STATED EXERCISE 1
In the lxml question below, what does the topXML function do when it is called without a dictAttrib argument? Answer in one to three sentences.
____ TEXT EXTRACT
How to change the structure of an an XML - python

From this string:
label_config={
"label1": [
"modality1",
"modality2",
"modality3"],
"choice":"single",
"required": "true",
"name" : "sentiment"},{
"label2": [
"modality1",
"modality2"],
"name" : "price"
}
I created this XML which is printed:
Anyone knows how thanks to this library: from lxml import etree
can move the slashes of the yellow elements from the end to the beginning?
Here is the code of the generation:
from lxml import etree
import sys
def topXML(dictAttrib = None):
root : {lxml.etree._Element}
root = etree.Element("View")
textEl = etree.SubElement(root, "Text")
if dictAttrib == None:
dictAttrib = {
"name":"text",
"value":"$text"
}
for k_,v_ in dictAttrib.items():
textEl.set(k_,v_)
return root
def choiceXML(root,locChoice):
headerEl = etree.SubElement(root, "Header")
________
STATED EXERCISE 2
Reproduce the records word for word, starting from their first line and ending after the line that contains "Toggle the select-all", with that line included.
____ RECORDS FOR THE TASK
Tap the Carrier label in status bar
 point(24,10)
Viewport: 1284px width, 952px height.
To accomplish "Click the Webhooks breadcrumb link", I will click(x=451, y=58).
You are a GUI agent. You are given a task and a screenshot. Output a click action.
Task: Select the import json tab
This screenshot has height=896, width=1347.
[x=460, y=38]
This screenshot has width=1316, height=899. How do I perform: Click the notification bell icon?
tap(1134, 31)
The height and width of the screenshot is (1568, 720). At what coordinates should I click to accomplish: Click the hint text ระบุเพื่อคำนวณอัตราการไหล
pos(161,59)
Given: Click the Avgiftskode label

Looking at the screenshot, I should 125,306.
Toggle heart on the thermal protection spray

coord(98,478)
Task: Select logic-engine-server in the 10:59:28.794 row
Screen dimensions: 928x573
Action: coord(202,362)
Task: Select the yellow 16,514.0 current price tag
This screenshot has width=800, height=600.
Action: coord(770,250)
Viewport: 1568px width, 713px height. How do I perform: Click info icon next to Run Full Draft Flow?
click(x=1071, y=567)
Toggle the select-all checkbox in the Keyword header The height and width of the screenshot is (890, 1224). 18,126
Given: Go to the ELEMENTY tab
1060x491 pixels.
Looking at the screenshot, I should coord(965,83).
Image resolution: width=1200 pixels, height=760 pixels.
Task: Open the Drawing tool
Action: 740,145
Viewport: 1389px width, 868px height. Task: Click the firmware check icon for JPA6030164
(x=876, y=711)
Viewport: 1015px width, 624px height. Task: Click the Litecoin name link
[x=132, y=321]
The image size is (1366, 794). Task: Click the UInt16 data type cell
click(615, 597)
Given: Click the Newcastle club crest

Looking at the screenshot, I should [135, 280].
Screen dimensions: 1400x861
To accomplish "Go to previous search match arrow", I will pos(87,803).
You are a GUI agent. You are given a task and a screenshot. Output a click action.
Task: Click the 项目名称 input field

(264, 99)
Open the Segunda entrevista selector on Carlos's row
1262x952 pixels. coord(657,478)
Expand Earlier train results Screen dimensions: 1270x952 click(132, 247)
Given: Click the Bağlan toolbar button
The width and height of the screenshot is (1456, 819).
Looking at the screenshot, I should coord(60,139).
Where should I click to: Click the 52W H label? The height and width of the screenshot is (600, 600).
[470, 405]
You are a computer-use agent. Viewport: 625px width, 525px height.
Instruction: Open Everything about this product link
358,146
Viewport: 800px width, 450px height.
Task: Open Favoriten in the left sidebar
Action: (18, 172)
________
FULL RESPONSE 1
It creates a root element named "View" with a "Text" child element. Because dictAttrib is None, it uses the default dictionary {"name": "text", "value": "$text"}. It sets each key-value pair as an attribute on the Text element and returns the root.

FULL RESPONSE 2
Tap the Carrier label in status bar
 point(24,10)
Viewport: 1284px width, 952px height.
To accomplish "Click the Webhooks breadcrumb link", I will click(x=451, y=58).
You are a GUI agent. You are given a task and a screenshot. Output a click action.
Task: Select the import json tab
This screenshot has height=896, width=1347.
[x=460, y=38]
This screenshot has width=1316, height=899. How do I perform: Click the notification bell icon?
tap(1134, 31)
The height and width of the screenshot is (1568, 720). At what coordinates should I click to accomplish: Click the hint text ระบุเพื่อคำนวณอัตราการไหล
pos(161,59)
Given: Click the Avgiftskode label

Looking at the screenshot, I should 125,306.
Toggle heart on the thermal protection spray

coord(98,478)
Task: Select logic-engine-server in the 10:59:28.794 row
Screen dimensions: 928x573
Action: coord(202,362)
Task: Select the yellow 16,514.0 current price tag
This screenshot has width=800, height=600.
Action: coord(770,250)
Viewport: 1568px width, 713px height. How do I perform: Click info icon next to Run Full Draft Flow?
click(x=1071, y=567)
Toggle the select-all checkbox in the Keyword header The height and width of the screenshot is (890, 1224). 18,126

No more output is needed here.